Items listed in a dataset
........

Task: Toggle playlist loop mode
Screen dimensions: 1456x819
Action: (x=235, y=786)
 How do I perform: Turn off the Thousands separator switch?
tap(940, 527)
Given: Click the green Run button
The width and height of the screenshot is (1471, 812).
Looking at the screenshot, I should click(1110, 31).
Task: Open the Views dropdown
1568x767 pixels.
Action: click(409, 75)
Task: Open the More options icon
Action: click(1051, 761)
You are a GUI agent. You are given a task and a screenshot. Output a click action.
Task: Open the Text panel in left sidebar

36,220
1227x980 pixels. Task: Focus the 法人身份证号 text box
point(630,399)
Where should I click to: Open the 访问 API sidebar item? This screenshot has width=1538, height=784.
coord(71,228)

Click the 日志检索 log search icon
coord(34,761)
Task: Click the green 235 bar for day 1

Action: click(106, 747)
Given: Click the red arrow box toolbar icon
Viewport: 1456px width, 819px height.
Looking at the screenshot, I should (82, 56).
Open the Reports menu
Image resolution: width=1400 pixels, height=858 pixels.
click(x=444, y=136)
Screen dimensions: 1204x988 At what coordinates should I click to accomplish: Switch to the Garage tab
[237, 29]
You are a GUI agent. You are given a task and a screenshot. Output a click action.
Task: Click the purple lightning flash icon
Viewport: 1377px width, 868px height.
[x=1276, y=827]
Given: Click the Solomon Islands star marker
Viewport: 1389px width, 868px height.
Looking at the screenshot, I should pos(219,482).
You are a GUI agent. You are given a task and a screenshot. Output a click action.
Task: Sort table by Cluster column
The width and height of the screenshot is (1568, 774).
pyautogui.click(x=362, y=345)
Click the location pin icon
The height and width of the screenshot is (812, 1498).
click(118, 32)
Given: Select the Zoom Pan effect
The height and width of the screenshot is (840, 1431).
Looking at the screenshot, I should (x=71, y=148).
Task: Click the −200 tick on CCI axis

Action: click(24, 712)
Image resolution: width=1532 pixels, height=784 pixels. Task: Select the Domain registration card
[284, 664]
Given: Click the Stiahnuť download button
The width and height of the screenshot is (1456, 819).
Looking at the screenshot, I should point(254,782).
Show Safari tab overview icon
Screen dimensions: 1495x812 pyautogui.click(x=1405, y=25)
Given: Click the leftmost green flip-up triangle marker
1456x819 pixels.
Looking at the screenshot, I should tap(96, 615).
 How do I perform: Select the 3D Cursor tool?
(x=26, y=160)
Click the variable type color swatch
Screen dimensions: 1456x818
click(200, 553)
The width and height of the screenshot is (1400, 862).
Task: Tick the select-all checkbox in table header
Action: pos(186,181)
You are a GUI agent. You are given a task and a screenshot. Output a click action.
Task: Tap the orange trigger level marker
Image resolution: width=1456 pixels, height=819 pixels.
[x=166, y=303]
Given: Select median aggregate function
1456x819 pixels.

........

ACTIVITY :: Having gone through the data above, repeat it exactly.

OUTPUT ::
Task: Toggle playlist loop mode
Screen dimensions: 1456x819
Action: (x=235, y=786)
 How do I perform: Turn off the Thousands separator switch?
tap(940, 527)
Given: Click the green Run button
The width and height of the screenshot is (1471, 812).
Looking at the screenshot, I should click(1110, 31).
Task: Open the Views dropdown
1568x767 pixels.
Action: click(409, 75)
Task: Open the More options icon
Action: click(1051, 761)
You are a GUI agent. You are given a task and a screenshot. Output a click action.
Task: Open the Text panel in left sidebar

36,220
1227x980 pixels. Task: Focus the 法人身份证号 text box
point(630,399)
Where should I click to: Open the 访问 API sidebar item? This screenshot has width=1538, height=784.
coord(71,228)

Click the 日志检索 log search icon
coord(34,761)
Task: Click the green 235 bar for day 1

Action: click(106, 747)
Given: Click the red arrow box toolbar icon
Viewport: 1456px width, 819px height.
Looking at the screenshot, I should (82, 56).
Open the Reports menu
Image resolution: width=1400 pixels, height=858 pixels.
click(x=444, y=136)
Screen dimensions: 1204x988 At what coordinates should I click to accomplish: Switch to the Garage tab
[237, 29]
You are a GUI agent. You are given a task and a screenshot. Output a click action.
Task: Click the purple lightning flash icon
Viewport: 1377px width, 868px height.
[x=1276, y=827]
Given: Click the Solomon Islands star marker
Viewport: 1389px width, 868px height.
Looking at the screenshot, I should pos(219,482).
You are a GUI agent. You are given a task and a screenshot. Output a click action.
Task: Sort table by Cluster column
The width and height of the screenshot is (1568, 774).
pyautogui.click(x=362, y=345)
Click the location pin icon
The height and width of the screenshot is (812, 1498).
click(118, 32)
Given: Select the Zoom Pan effect
The height and width of the screenshot is (840, 1431).
Looking at the screenshot, I should (x=71, y=148).
Task: Click the −200 tick on CCI axis

Action: click(24, 712)
Image resolution: width=1532 pixels, height=784 pixels. Task: Select the Domain registration card
[284, 664]
Given: Click the Stiahnuť download button
The width and height of the screenshot is (1456, 819).
Looking at the screenshot, I should point(254,782).
Show Safari tab overview icon
Screen dimensions: 1495x812 pyautogui.click(x=1405, y=25)
Given: Click the leftmost green flip-up triangle marker
1456x819 pixels.
Looking at the screenshot, I should tap(96, 615).
 How do I perform: Select the 3D Cursor tool?
(x=26, y=160)
Click the variable type color swatch
Screen dimensions: 1456x818
click(200, 553)
The width and height of the screenshot is (1400, 862).
Task: Tick the select-all checkbox in table header
Action: pos(186,181)
You are a GUI agent. You are given a task and a screenshot. Output a click action.
Task: Tap the orange trigger level marker
Image resolution: width=1456 pixels, height=819 pixels.
[x=166, y=303]
Given: Select median aggregate function
1456x819 pixels.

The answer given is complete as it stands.